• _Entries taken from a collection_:

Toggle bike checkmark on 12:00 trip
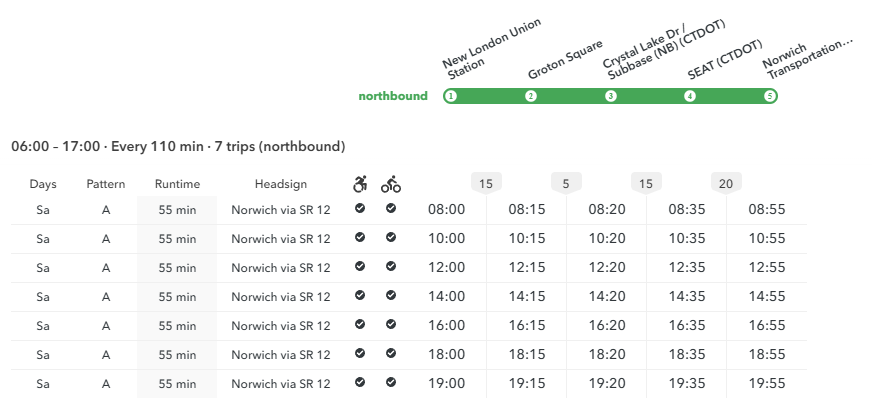872x418 pixels. (x=391, y=266)
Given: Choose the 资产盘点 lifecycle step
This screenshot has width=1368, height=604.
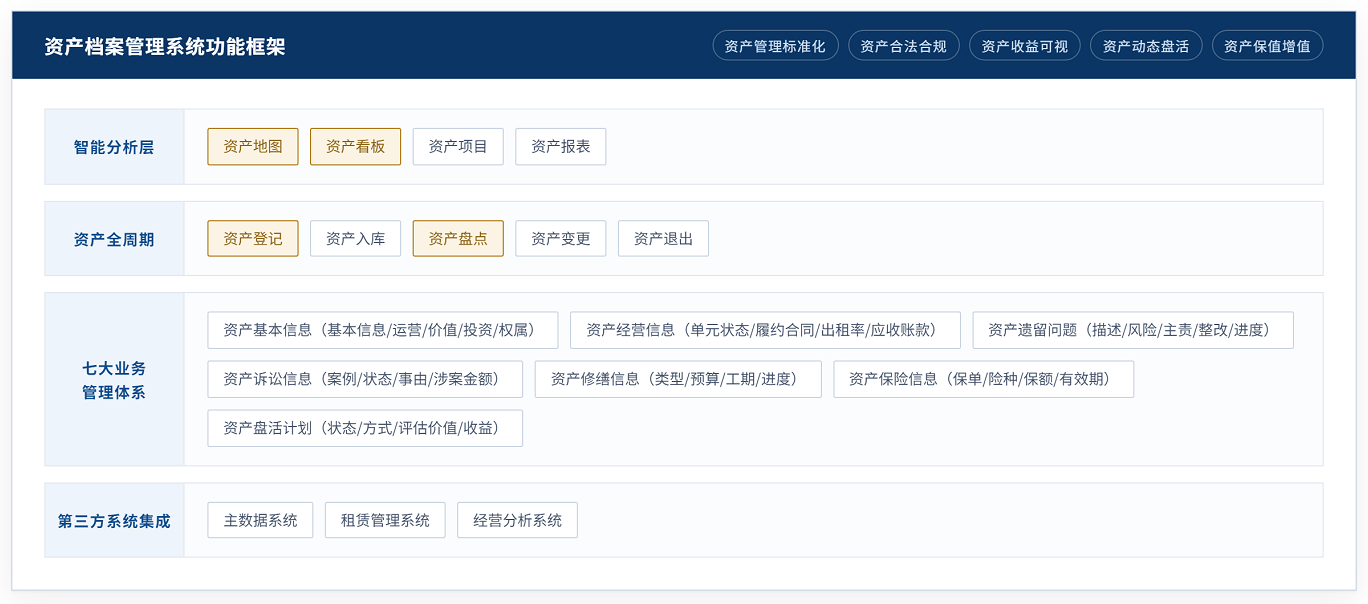Looking at the screenshot, I should pos(458,239).
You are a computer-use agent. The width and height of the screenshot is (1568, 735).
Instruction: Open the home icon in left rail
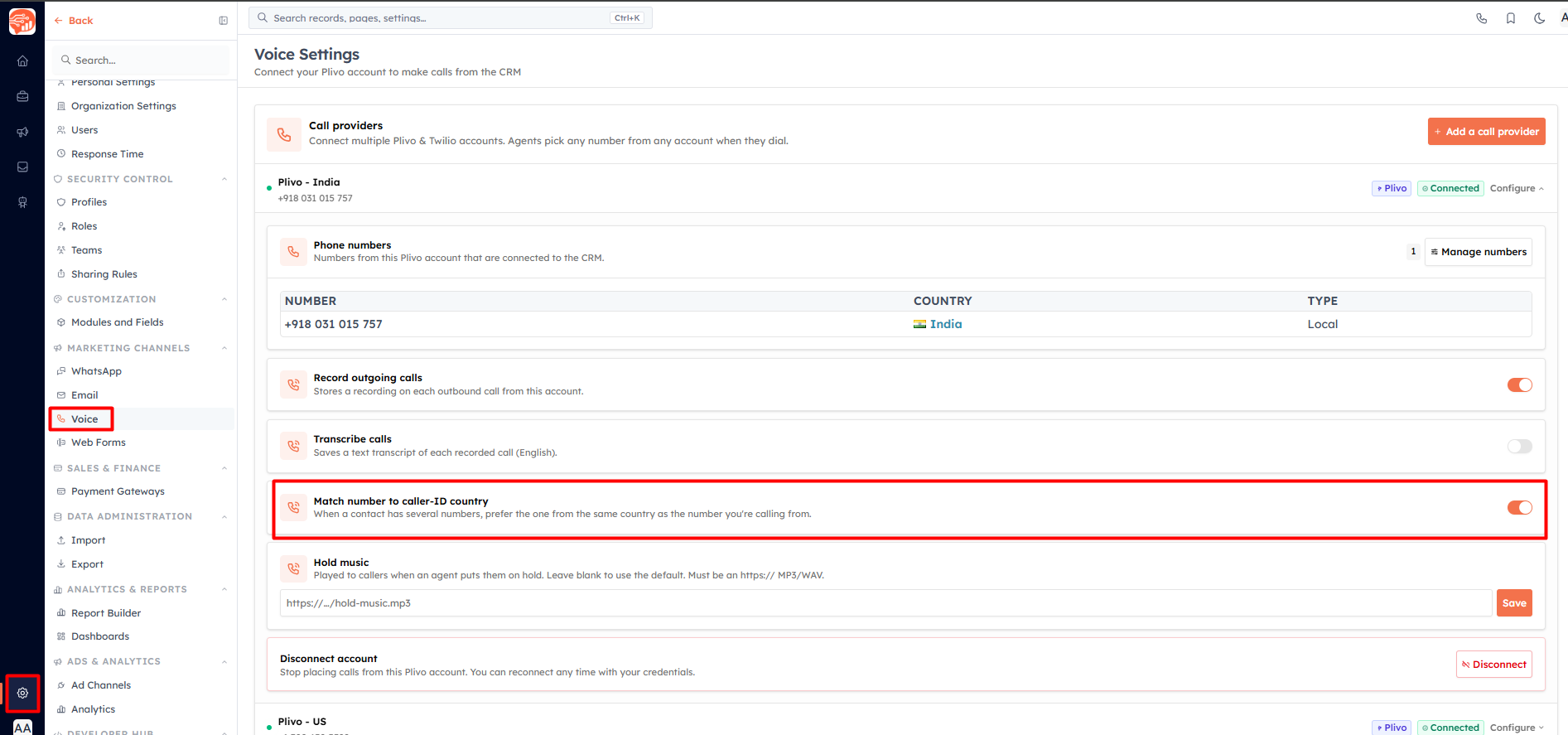[22, 60]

• _GOAL OF THE EXERCISE_: Every line above should be returned exactly; the pictures stay out.

• _WRITTEN SOLUTION_:
Toggle bike checkmark on 12:00 trip
872x418 pixels. (x=391, y=266)
Given: Choose the 资产盘点 lifecycle step
This screenshot has width=1368, height=604.
Looking at the screenshot, I should pos(458,239).
You are a computer-use agent. The width and height of the screenshot is (1568, 735).
Instruction: Open the home icon in left rail
[22, 60]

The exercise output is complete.